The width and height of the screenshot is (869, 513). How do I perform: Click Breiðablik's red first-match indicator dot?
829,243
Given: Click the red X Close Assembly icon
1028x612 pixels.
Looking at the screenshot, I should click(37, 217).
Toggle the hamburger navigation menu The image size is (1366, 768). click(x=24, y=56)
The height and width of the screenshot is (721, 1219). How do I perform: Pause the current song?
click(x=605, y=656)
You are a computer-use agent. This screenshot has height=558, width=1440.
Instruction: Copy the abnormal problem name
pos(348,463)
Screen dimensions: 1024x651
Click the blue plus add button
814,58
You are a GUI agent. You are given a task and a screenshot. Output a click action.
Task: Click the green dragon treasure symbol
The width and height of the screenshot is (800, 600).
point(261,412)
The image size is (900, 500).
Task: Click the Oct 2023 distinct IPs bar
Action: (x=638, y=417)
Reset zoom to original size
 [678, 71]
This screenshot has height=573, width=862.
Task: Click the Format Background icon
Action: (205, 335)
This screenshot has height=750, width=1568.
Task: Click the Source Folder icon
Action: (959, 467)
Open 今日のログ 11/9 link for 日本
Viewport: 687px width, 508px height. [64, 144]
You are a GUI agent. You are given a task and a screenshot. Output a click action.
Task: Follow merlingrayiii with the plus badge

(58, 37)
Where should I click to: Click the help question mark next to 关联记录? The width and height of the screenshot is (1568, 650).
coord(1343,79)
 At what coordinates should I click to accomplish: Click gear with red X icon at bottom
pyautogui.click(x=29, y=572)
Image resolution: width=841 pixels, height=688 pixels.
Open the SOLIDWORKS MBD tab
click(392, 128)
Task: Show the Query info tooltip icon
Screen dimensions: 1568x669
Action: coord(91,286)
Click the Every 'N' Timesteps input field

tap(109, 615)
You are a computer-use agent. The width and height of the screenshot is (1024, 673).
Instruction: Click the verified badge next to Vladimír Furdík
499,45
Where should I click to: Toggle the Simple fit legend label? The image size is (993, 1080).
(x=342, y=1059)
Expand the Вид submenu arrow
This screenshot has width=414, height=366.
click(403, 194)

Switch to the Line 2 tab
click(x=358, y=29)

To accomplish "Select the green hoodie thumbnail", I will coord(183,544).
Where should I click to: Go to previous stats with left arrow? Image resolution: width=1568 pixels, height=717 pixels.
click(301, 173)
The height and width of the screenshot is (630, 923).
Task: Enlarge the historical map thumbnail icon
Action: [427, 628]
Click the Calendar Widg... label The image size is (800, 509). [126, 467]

++++++++++++++++++++

Please say how many lines in the records above contain the word "computer", and give only that number.

* WRITTEN ANSWER *
2